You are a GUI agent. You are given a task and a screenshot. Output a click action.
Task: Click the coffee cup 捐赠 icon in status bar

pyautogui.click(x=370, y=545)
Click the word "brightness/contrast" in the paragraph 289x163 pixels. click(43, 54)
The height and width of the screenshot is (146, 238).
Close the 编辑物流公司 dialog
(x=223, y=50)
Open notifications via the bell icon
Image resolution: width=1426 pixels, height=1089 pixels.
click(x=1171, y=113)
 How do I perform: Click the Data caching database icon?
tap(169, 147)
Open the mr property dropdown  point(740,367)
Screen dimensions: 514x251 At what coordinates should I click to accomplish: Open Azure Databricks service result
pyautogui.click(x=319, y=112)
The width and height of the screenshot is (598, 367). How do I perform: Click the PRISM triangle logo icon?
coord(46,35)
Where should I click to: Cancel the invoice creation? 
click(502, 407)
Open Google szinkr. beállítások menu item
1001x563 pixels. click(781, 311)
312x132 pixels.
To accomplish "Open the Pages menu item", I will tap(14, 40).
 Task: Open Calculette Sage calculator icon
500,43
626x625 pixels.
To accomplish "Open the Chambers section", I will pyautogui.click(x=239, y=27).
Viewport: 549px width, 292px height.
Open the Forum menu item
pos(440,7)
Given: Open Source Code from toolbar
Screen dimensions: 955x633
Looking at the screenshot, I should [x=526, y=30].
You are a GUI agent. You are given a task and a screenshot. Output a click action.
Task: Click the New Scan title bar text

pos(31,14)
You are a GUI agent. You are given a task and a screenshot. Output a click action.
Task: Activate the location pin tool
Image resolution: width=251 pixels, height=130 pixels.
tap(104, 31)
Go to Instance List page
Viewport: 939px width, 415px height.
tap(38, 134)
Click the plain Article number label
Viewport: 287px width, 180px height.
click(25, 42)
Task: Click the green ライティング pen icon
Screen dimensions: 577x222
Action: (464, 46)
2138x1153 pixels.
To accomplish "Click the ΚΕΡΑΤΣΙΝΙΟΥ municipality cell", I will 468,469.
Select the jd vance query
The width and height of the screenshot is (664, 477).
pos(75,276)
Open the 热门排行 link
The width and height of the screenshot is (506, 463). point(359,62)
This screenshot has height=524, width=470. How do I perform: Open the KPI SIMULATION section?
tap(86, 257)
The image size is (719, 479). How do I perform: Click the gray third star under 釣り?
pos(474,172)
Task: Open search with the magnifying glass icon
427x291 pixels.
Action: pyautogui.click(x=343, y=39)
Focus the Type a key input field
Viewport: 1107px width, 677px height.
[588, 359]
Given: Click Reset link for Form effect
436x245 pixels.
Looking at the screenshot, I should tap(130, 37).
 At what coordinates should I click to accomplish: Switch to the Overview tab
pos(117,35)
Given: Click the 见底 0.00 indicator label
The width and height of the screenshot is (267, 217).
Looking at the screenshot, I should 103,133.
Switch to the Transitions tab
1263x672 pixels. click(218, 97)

TASK DESCRIPTION:
Write down all of the records again, word for word.

ANSWER BELOW:
You are a GUI agent. You are given a task and a screenshot. Output a click action.
Task: Click the coffee cup 捐赠 icon in status bar

pyautogui.click(x=370, y=545)
Click the word "brightness/contrast" in the paragraph 289x163 pixels. click(43, 54)
The height and width of the screenshot is (146, 238).
Close the 编辑物流公司 dialog
(x=223, y=50)
Open notifications via the bell icon
Image resolution: width=1426 pixels, height=1089 pixels.
click(x=1171, y=113)
 How do I perform: Click the Data caching database icon?
tap(169, 147)
Open the mr property dropdown  point(740,367)
Screen dimensions: 514x251 At what coordinates should I click to accomplish: Open Azure Databricks service result
pyautogui.click(x=319, y=112)
The width and height of the screenshot is (598, 367). How do I perform: Click the PRISM triangle logo icon?
coord(46,35)
Where should I click to: Cancel the invoice creation? 
click(502, 407)
Open Google szinkr. beállítások menu item
1001x563 pixels. click(781, 311)
312x132 pixels.
To accomplish "Open the Pages menu item", I will tap(14, 40).
 Task: Open Calculette Sage calculator icon
500,43
626x625 pixels.
To accomplish "Open the Chambers section", I will pyautogui.click(x=239, y=27).
Viewport: 549px width, 292px height.
Open the Forum menu item
pos(440,7)
Given: Open Source Code from toolbar
Screen dimensions: 955x633
Looking at the screenshot, I should [x=526, y=30].
You are a GUI agent. You are given a task and a screenshot. Output a click action.
Task: Click the New Scan title bar text

pos(31,14)
You are a GUI agent. You are given a task and a screenshot. Output a click action.
Task: Activate the location pin tool
Image resolution: width=251 pixels, height=130 pixels.
tap(104, 31)
Go to Instance List page
Viewport: 939px width, 415px height.
tap(38, 134)
Click the plain Article number label
Viewport: 287px width, 180px height.
click(25, 42)
Task: Click the green ライティング pen icon
Screen dimensions: 577x222
Action: (464, 46)
2138x1153 pixels.
To accomplish "Click the ΚΕΡΑΤΣΙΝΙΟΥ municipality cell", I will 468,469.
Select the jd vance query
The width and height of the screenshot is (664, 477).
pos(75,276)
Open the 热门排行 link
The width and height of the screenshot is (506, 463). point(359,62)
This screenshot has height=524, width=470. How do I perform: Open the KPI SIMULATION section?
tap(86, 257)
The image size is (719, 479). How do I perform: Click the gray third star under 釣り?
pos(474,172)
Task: Open search with the magnifying glass icon
427x291 pixels.
Action: pyautogui.click(x=343, y=39)
Focus the Type a key input field
Viewport: 1107px width, 677px height.
[588, 359]
Given: Click Reset link for Form effect
436x245 pixels.
Looking at the screenshot, I should tap(130, 37).
 At what coordinates should I click to accomplish: Switch to the Overview tab
pos(117,35)
Given: Click the 见底 0.00 indicator label
The width and height of the screenshot is (267, 217).
Looking at the screenshot, I should 103,133.
Switch to the Transitions tab
1263x672 pixels. click(218, 97)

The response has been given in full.